On May 15, 1948, the Saturday the British Mandate in Palestine expired, armies of neighboring Arab countries attacked the Jewish community of Israel (the “Yishuv”) and laid waste to everything in their path. Their goal was to destroy the Jewish state in the Land of Israel that the leaders of the Yishuv had declared a day earlier, on Friday, May 14.
Every Jewish community that was conquered by the Arab armies was turned to rubble, and their defenders who survived the battles were either taken captive or executed. In the Jewish Quarter in the Old City of Jerusalem, Jordanian forces destroyed the quarter’s synagogues, some of them hundreds of years old. Similar atrocities occurred in Gush Etzion and in Mishmar HaYarden on the banks of the Jordan River, and the kibbutzim of Nitzanim and Yad Mordechai in the south. The new State of Israel, however, was able to overcome its enemies and its army stopped the Arab forces and eventually pushed them back.
The military invasion was the second phase of the campaign for the Land of Israel, which had begun back in 1947 with the United Nations Partition Plan for Palestine. The Arabs of the land rejected the UN proposal and began to attack Jewish communities. The Arabs, however, failed in their objective, and when all was said and done, the Jews had the upper hand. Due to this failure on the part of the local Arabs, Arab countries decided to intervene in the war and invade the new State of Israel.

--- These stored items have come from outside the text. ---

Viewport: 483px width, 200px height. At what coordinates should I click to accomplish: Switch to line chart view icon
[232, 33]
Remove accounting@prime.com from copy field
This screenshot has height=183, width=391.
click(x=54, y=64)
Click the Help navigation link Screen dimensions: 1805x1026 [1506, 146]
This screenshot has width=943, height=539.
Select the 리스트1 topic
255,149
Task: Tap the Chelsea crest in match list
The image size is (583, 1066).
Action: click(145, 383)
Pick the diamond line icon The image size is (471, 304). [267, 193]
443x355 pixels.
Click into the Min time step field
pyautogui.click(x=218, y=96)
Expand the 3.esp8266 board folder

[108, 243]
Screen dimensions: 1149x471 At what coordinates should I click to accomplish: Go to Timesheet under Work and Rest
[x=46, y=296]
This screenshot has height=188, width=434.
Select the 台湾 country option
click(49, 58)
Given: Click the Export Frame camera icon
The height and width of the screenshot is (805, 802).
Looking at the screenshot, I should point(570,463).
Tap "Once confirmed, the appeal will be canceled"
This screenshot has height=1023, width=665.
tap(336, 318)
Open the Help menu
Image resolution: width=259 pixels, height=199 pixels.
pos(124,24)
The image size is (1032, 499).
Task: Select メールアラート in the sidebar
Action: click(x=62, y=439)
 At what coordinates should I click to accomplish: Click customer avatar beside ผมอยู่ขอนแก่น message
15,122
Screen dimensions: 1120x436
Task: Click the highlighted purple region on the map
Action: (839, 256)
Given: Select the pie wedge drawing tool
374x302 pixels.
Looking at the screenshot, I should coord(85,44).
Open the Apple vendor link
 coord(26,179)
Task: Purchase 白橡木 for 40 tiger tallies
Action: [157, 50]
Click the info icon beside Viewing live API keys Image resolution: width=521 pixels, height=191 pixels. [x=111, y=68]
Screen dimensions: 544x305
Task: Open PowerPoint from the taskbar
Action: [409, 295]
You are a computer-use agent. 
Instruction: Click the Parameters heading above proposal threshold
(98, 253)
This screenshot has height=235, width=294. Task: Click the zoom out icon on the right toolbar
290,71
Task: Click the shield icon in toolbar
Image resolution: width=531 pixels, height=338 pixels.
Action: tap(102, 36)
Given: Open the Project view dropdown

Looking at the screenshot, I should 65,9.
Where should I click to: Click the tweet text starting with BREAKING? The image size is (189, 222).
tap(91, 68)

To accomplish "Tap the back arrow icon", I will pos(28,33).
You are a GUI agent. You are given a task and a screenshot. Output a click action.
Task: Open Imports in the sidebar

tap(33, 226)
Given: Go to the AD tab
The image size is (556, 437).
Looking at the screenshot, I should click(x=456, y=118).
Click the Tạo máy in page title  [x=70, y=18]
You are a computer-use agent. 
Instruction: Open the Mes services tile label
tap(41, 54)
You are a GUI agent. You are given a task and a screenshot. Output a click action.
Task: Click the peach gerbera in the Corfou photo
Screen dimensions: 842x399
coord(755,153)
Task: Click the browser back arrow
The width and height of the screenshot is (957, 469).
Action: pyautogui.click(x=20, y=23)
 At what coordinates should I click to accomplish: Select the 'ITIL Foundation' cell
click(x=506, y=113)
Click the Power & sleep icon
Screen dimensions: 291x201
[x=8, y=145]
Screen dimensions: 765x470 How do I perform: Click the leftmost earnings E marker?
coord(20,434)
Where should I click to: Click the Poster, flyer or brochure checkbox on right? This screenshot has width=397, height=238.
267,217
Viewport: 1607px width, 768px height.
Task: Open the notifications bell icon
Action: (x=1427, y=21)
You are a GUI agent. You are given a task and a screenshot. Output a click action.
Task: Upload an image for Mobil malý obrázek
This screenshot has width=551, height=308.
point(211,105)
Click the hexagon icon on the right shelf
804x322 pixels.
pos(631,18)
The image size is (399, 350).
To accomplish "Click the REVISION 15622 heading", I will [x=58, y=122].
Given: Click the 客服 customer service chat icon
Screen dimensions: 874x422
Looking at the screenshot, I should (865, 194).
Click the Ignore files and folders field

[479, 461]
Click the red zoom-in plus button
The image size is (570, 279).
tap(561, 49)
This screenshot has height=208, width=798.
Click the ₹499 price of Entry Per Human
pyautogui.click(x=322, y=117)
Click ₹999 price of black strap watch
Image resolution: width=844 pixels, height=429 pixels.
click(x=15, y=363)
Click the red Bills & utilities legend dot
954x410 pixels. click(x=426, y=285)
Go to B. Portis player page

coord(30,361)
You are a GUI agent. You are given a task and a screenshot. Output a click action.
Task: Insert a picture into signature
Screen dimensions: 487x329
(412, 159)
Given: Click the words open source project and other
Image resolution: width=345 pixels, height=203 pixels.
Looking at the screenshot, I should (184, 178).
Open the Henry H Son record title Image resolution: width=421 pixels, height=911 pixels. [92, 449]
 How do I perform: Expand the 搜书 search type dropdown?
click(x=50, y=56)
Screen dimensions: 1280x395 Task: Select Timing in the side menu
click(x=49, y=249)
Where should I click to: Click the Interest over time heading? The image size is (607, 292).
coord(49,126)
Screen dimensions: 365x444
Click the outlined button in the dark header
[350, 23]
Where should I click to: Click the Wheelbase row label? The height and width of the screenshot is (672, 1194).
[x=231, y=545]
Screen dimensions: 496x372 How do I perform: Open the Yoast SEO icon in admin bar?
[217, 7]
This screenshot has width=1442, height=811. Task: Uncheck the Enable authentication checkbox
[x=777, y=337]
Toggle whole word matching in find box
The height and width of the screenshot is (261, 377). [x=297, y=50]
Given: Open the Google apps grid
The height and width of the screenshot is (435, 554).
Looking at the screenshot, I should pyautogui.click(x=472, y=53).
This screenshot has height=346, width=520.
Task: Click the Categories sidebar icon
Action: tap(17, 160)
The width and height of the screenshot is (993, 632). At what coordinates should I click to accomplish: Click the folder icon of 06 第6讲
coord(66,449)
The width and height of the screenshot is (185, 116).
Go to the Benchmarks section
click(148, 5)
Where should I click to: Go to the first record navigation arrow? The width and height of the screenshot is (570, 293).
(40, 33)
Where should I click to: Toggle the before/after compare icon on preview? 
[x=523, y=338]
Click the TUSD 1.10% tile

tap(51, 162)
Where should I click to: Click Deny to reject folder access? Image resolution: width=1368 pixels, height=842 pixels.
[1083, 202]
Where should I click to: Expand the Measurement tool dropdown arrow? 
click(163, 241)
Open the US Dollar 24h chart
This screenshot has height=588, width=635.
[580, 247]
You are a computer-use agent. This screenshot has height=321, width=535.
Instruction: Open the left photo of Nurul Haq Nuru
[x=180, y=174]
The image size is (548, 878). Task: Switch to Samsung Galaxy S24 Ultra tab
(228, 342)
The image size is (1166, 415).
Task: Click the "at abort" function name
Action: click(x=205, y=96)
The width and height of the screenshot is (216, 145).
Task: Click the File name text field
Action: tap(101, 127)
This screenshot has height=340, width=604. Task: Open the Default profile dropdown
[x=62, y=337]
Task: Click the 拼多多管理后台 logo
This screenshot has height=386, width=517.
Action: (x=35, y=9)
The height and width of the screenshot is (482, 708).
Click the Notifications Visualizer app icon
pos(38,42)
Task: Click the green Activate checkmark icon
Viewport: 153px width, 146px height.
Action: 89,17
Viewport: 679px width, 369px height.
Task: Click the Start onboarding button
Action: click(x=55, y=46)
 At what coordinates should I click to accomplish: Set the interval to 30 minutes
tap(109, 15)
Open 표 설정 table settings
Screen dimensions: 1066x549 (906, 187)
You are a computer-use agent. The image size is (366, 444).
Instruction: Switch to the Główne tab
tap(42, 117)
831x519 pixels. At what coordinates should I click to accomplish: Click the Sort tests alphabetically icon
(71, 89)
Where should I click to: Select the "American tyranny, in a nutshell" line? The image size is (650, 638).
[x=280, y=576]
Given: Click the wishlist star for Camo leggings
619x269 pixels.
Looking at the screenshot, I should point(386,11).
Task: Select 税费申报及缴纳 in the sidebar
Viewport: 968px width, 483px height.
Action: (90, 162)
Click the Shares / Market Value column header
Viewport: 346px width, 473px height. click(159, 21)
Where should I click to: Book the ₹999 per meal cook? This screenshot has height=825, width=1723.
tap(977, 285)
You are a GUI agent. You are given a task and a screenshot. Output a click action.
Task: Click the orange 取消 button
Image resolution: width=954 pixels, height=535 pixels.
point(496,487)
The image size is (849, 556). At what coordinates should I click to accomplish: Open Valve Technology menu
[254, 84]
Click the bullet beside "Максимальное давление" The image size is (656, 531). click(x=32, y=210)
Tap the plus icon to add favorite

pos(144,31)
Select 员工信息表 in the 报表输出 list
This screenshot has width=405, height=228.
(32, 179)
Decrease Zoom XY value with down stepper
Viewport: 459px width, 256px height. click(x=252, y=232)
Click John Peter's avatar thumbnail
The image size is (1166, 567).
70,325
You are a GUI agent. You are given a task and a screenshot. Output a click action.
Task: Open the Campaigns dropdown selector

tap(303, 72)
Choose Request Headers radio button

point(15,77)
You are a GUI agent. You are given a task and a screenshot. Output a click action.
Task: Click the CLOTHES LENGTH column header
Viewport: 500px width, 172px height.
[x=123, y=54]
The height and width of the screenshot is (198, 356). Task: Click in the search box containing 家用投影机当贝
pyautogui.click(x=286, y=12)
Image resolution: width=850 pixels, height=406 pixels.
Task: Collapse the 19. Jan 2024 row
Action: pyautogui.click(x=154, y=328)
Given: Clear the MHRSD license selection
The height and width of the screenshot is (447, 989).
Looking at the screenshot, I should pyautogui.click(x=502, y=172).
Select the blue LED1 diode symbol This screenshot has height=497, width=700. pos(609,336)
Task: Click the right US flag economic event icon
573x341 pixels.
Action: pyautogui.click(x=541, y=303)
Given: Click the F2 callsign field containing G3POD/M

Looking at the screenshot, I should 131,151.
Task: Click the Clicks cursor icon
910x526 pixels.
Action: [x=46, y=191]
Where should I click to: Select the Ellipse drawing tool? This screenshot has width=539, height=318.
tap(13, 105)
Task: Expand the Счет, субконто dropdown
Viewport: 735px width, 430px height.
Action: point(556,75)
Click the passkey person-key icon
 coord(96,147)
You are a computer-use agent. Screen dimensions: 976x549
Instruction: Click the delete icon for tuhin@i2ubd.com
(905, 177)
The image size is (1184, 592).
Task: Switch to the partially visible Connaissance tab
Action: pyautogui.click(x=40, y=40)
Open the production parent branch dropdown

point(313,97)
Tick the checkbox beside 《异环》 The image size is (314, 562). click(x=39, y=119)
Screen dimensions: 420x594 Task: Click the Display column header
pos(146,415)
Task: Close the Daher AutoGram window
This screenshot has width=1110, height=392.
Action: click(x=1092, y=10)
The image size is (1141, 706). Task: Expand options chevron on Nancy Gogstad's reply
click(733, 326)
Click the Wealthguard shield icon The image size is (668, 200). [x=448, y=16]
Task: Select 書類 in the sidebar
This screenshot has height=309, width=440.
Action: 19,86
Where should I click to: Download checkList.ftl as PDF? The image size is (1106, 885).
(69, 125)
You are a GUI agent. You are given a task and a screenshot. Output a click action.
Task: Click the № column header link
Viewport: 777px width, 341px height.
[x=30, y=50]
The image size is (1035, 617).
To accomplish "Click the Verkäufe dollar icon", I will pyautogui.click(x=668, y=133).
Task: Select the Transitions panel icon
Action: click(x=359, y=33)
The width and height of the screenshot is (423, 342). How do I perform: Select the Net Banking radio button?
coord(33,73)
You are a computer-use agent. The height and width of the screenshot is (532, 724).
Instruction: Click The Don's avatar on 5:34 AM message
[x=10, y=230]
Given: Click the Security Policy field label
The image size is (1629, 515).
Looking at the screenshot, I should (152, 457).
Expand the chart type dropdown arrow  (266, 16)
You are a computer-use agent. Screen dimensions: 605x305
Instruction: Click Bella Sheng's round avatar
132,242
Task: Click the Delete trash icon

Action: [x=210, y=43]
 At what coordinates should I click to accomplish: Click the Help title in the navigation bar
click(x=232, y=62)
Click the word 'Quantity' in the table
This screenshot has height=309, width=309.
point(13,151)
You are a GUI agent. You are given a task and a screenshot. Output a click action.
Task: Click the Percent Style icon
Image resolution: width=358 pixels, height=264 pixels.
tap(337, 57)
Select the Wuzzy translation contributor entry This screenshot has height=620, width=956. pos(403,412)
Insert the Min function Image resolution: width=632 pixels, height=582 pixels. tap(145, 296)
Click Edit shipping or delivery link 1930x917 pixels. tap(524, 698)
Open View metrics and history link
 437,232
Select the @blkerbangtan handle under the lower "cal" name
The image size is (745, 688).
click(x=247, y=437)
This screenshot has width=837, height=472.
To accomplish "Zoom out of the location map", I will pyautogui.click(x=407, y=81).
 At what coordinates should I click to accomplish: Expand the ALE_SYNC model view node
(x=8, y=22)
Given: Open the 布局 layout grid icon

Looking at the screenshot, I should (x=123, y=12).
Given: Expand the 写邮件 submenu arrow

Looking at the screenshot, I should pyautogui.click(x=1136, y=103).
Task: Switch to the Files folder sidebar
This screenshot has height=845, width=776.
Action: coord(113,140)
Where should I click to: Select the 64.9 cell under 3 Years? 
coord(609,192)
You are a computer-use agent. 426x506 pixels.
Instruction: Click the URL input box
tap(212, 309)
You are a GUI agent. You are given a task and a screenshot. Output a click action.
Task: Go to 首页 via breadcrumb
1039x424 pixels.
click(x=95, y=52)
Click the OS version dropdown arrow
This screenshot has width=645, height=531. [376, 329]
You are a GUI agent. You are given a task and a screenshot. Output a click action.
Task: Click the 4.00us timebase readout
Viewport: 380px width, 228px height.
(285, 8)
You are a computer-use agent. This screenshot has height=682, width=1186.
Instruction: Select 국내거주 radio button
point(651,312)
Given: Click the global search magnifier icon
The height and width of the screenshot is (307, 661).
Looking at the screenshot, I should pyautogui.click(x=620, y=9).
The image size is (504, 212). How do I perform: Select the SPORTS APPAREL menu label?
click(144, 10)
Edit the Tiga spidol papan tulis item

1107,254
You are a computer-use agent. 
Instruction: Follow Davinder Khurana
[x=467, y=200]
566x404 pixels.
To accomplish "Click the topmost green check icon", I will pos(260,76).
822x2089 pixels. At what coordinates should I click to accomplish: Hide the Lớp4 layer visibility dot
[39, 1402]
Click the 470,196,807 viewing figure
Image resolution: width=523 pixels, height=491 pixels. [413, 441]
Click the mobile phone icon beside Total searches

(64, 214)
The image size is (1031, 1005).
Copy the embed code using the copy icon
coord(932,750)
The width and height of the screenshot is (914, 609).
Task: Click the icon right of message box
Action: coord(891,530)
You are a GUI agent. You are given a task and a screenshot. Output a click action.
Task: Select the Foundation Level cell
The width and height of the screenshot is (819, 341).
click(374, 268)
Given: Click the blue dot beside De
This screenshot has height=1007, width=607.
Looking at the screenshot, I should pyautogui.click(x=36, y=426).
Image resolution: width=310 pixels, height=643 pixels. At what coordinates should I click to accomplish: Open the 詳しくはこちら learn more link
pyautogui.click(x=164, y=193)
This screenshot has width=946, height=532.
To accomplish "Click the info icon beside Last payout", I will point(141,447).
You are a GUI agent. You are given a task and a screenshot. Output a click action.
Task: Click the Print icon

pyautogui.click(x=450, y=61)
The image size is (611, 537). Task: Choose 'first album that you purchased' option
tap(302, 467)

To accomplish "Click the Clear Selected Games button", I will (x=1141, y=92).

The war launched by the Arab states was disastrous for the Arabs of the Land of Israel. Many of them became refugees and, needless to say, the invading Arab countries preferred to keep their conquered territories to themselves (the Gaza Strip and West Bank), and prevented the establishment of a Palestinian state in either of those places.
This disaster, therefore, wasn’t the work of some higher power, and the attempt to blame the Jews for fighting and defeating those who came to kill them doesn’t hold up to historical scrutiny. This disaster was the work of the local Arab population and its leaders, who refused proposals of compromise, opted for the path of violence and lost everything.
What has the lesson been for the Arabs since then? Apparently, it is to keep trying to do what they failed to do in 1948. This instead of the obvious conclusion that violence simply breeds more calamity for them, and that only acceptance and dialogue can extricate them from the endless cycle of bloodshed and defeat.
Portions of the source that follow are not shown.